Peter Jorro, an immigration specialist at Garden Court Chambers, has successfully acted for a gay asylum seeker in the Supreme Court. The seminal decision will be widely welcomed by those seeking asylum for fear of having to conceal "protected characteristics" under the Refugee Convention in their country of origin.
HJ (Iran) & HT (Cameroon) v Secretary of State for the Home Department [2010] UKSC 31 (7 July 2010)
HT was a gay man from Cameroon. When local people discovered that he is gay he was subjected to a vicious mob attack with the police joining in on the attackers’ side. His asylum claim was refused by the Secretary of State and his appeal rejected by the Asylum and Immigration Tribunal on the basis that he could move elsewhere in Cameroon, where no one would know that he is gay, and by acting ‘discreetly’ (ie by concealing the fact that he is gay) could avoid being persecuted again.

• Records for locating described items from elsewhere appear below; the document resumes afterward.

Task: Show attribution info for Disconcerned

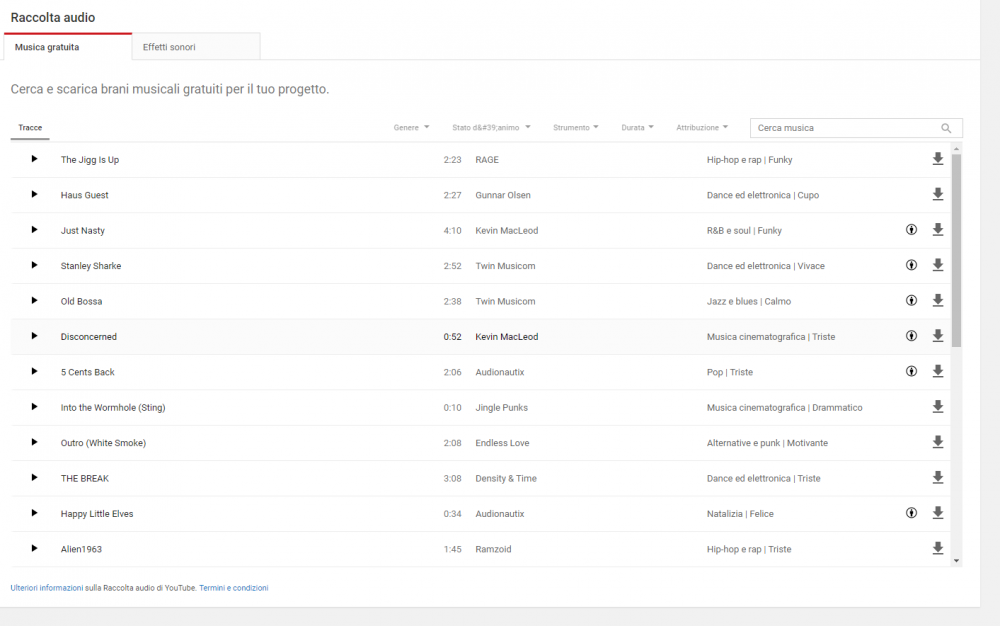Action: 911,336
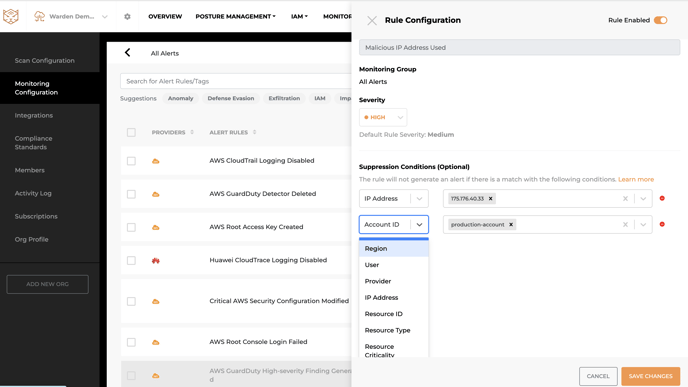Screen dimensions: 688x387
Task: Click the Save Changes button
Action: [650, 376]
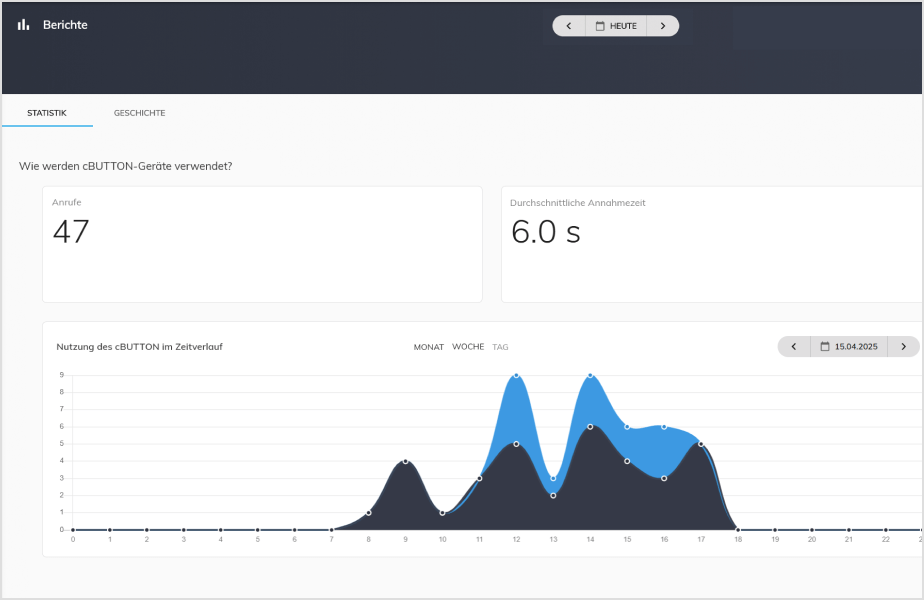Open the 15.04.2025 date picker

pos(855,347)
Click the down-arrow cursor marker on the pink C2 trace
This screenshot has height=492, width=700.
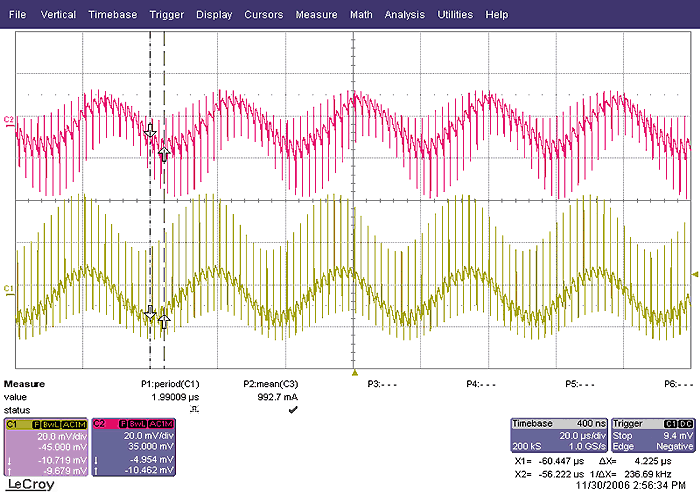coord(150,131)
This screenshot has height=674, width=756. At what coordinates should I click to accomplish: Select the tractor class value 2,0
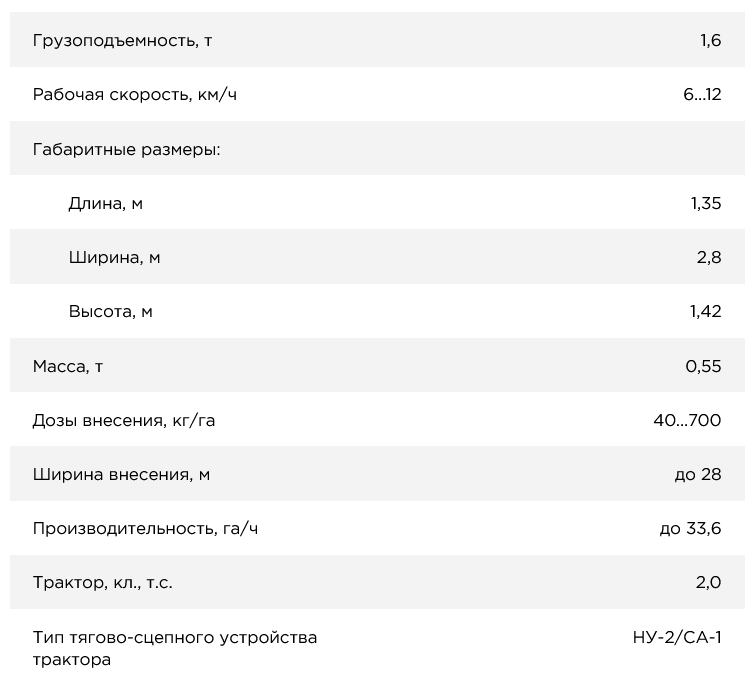[708, 582]
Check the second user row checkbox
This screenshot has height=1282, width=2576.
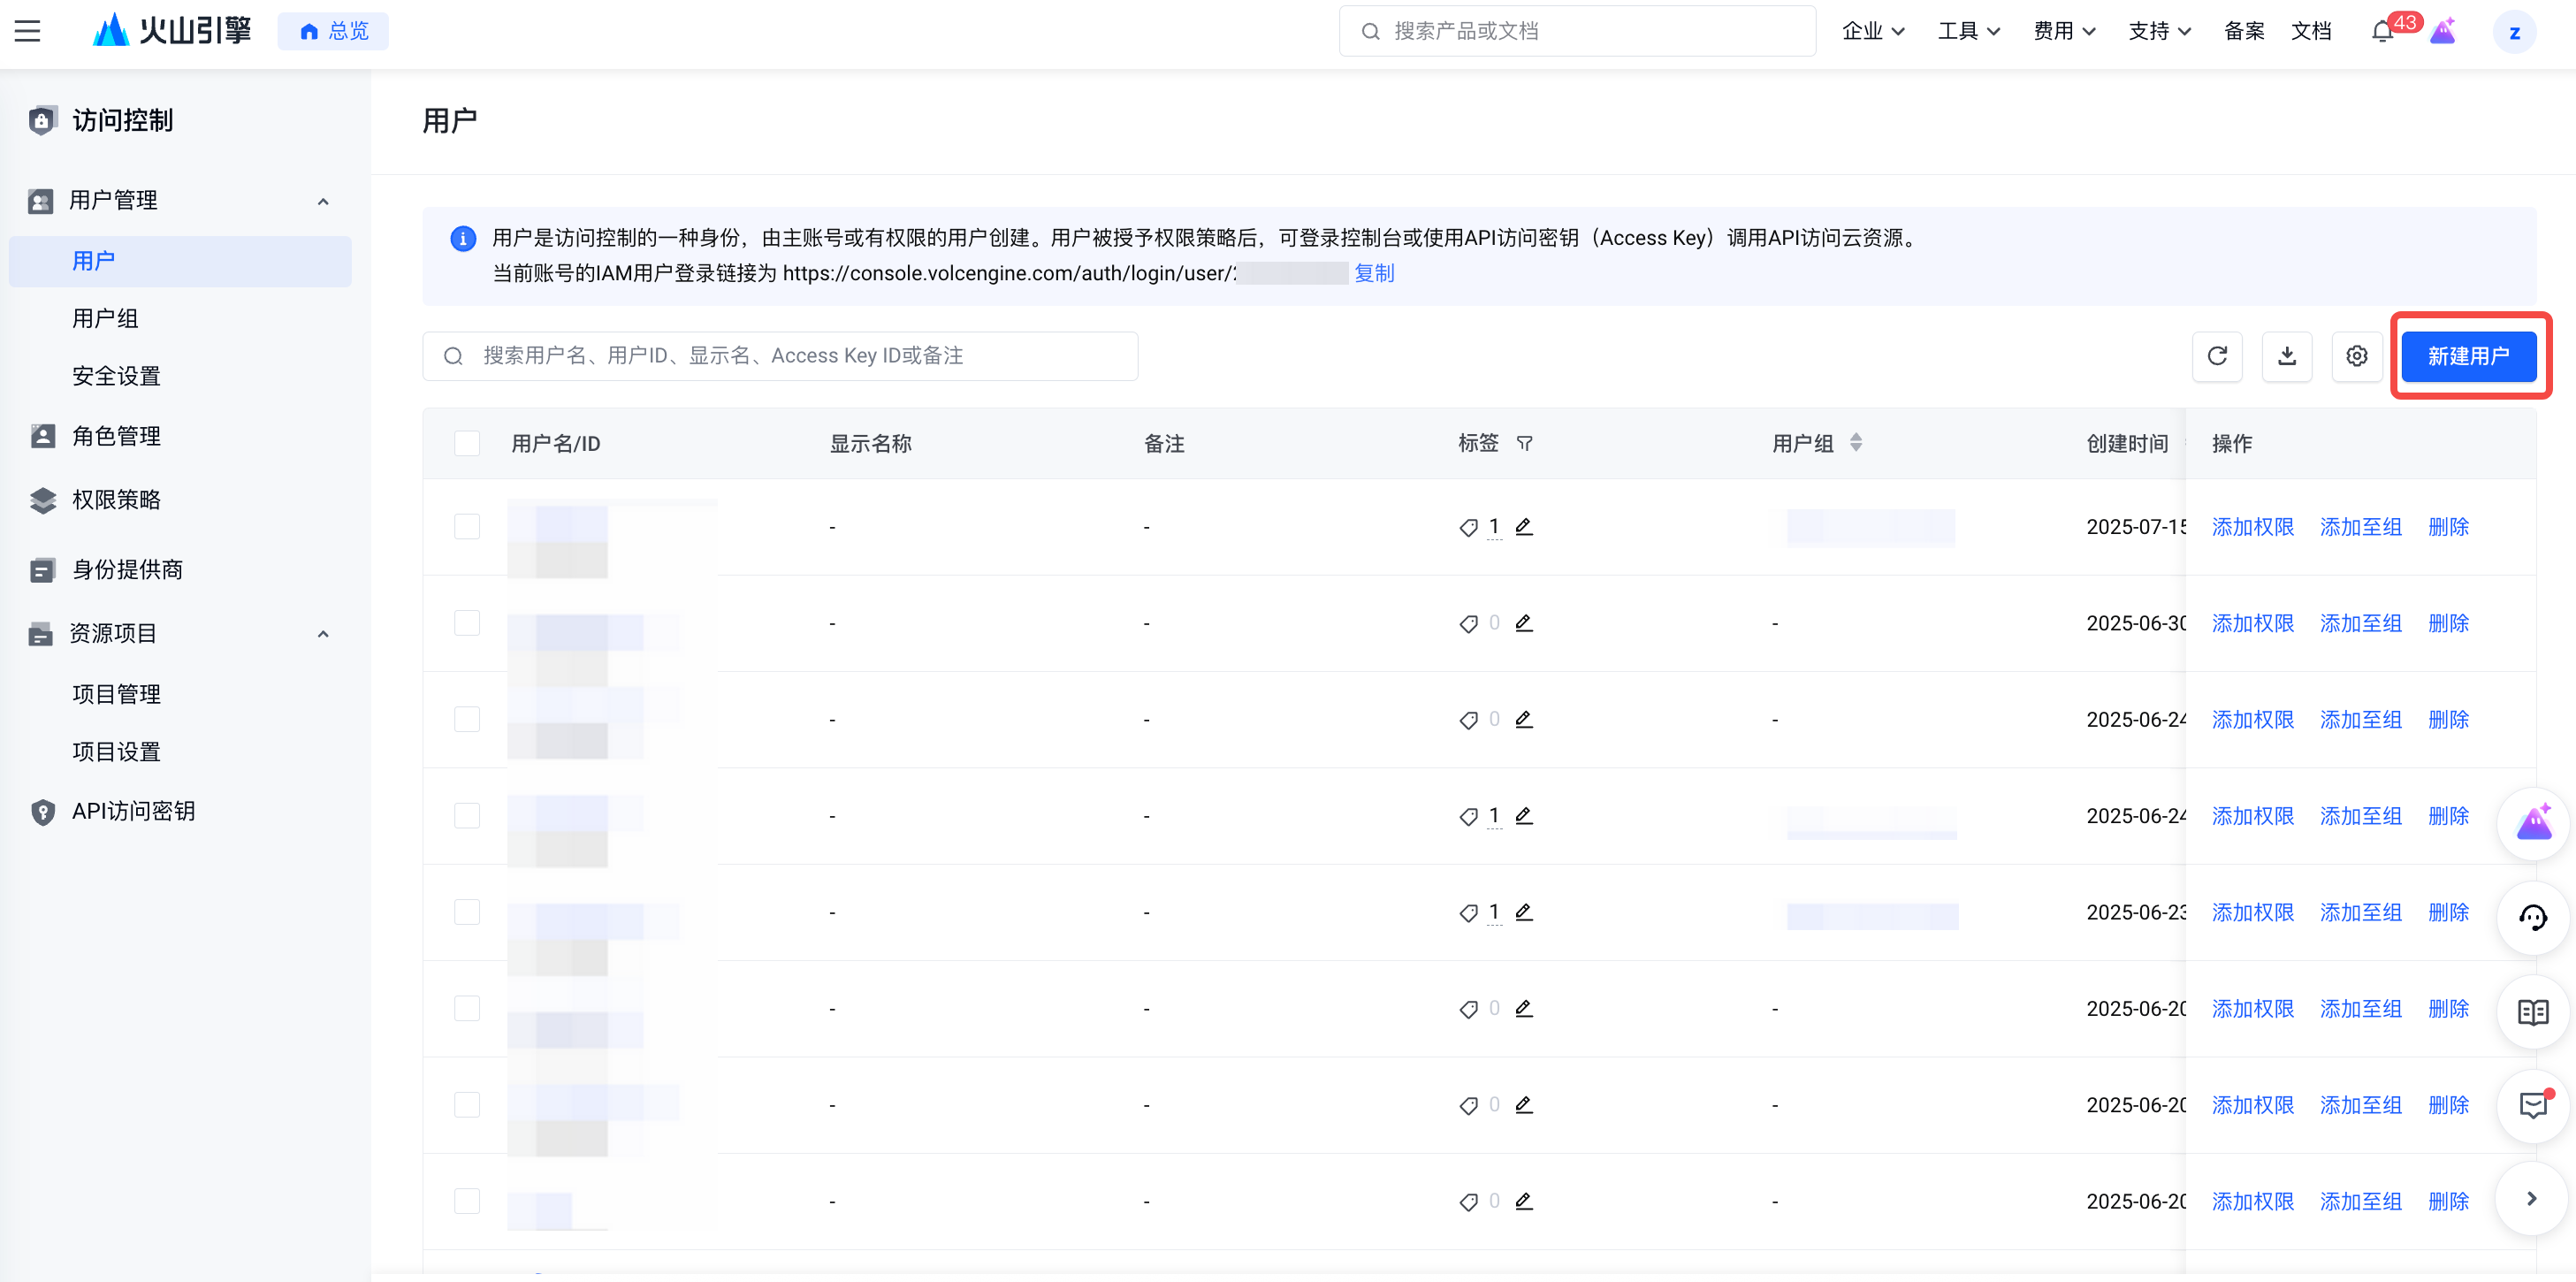pyautogui.click(x=467, y=623)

On appeal to the Court of Appeal his case was joined with that of HJ, a gay Iranian man. Although it was common ground that gay men form a ‘particular social group’ in both Cameroon and Iran for the purposes of the Refugee Convention, the Court of Appeal upheld its own previous decision in J v SSHD [2006] EWCA Civ 1238, [2007] Imm AR 73, supported by the Secretary of State, to the effect that when a factual finding is made that a gay man will, on return to the country of feared persecution, conceal his sexuality and thereby avoid persecution, he can only succeed in his claim for refugee status if he can demonstrate that a life of concealment would be something that he cannot reasonably be expected to tolerate.
The Supreme Court, in agreement with the appellants’ submissions, unanimously rejected the ‘reasonable tolerability’ test as incompatible with the purposes of the Refugee Convention – which is to provide surrogate international protection from persecution for those persons who are at real risk of being persecuted in their own countries for reasons of inter alia membership of a particular social group – and as unworkable in practice. Rather the proper approach to claims by gay asylum seekers is to determine firstly whether they are indeed gay; if so, does the evidence demonstrate a real risk of persecution for an openly gay person in the relevant country; if so, how will the applicant live on return; and if the decision maker decides that the applicant will conceal his or her sexuality on return, and thus avoid being persecuted, then the decision maker must consider why the applicant will do this. If a material reason for the applicant concealing his or her sexuality on return would be a fear of persecution which would follow if he or she were to live openly as gay, then the claim for asylum is made out.
This is because what is protected by the Refugee Convention is the applicant’s right to live freely and openly as a gay man and it can be no answer to an asylum claim to say to the claimant that he or she could avoid being persecuted in their own country by concealing the very characteristic – here the membership of the particular social group consisting of gay men – that the Refugee Convention is designed to protect against being persecuted for reason of.
The case is obviously of great significance to gay asylum seekers but also is very important for its recognition of the point that the Refugee Convention protects against persecution for reason of the protected characteristic such that it is no answer to a refugee claim that the applicant could avoid being persecuted whilst remaining in his or her own country by concealing that protected characteristic. This will have important potential benefits for asylum seekers whose claims are based on political or religious grounds from countries where non-conformist political opinions or expressions of religious belief are so thoroughly repressed that few would dare ‘speak out’ owing to their well-founded fear of the persecutory consequences of doing so.
Peter Jorro was junior counsel for HT in the Supreme Court.